## [Objective]
Copy out the data below word for word, from its first line through the line that contains "pyautogui.click(x=119, y=80)", and stop there.

========

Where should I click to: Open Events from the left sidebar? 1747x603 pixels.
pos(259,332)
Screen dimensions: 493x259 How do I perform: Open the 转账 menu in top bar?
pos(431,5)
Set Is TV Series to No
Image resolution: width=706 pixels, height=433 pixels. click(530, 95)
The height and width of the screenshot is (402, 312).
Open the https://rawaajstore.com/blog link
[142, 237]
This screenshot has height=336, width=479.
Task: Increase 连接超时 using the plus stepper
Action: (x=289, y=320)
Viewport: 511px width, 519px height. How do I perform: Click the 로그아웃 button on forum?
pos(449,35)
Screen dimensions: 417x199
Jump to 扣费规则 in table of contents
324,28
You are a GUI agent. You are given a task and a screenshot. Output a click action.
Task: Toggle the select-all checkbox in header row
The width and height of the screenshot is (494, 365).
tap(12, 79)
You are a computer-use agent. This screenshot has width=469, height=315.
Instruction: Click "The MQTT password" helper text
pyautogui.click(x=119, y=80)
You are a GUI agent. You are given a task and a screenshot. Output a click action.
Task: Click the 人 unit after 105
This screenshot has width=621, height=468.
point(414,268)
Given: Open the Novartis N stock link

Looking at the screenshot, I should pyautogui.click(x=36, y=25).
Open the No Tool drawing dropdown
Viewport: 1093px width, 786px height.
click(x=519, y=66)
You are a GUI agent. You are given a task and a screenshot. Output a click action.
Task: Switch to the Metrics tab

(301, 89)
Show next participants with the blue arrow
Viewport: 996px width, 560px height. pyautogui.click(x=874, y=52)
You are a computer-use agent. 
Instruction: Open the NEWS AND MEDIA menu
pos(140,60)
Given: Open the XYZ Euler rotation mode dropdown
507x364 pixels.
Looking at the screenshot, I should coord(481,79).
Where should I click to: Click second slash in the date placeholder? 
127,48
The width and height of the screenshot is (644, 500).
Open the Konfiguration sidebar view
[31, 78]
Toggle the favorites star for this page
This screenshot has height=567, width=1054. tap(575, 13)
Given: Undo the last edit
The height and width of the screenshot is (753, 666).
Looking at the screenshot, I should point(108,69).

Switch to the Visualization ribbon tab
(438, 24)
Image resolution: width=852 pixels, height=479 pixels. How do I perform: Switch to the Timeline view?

========

## [Worked answer]
Where should I click to: Open Events from the left sidebar? 1747x603 pixels.
pos(259,332)
Screen dimensions: 493x259 How do I perform: Open the 转账 menu in top bar?
pos(431,5)
Set Is TV Series to No
Image resolution: width=706 pixels, height=433 pixels. click(530, 95)
The height and width of the screenshot is (402, 312).
Open the https://rawaajstore.com/blog link
[142, 237]
This screenshot has height=336, width=479.
Task: Increase 连接超时 using the plus stepper
Action: (x=289, y=320)
Viewport: 511px width, 519px height. How do I perform: Click the 로그아웃 button on forum?
pos(449,35)
Screen dimensions: 417x199
Jump to 扣费规则 in table of contents
324,28
You are a GUI agent. You are given a task and a screenshot. Output a click action.
Task: Toggle the select-all checkbox in header row
The width and height of the screenshot is (494, 365).
tap(12, 79)
You are a computer-use agent. This screenshot has width=469, height=315.
Instruction: Click "The MQTT password" helper text
pyautogui.click(x=119, y=80)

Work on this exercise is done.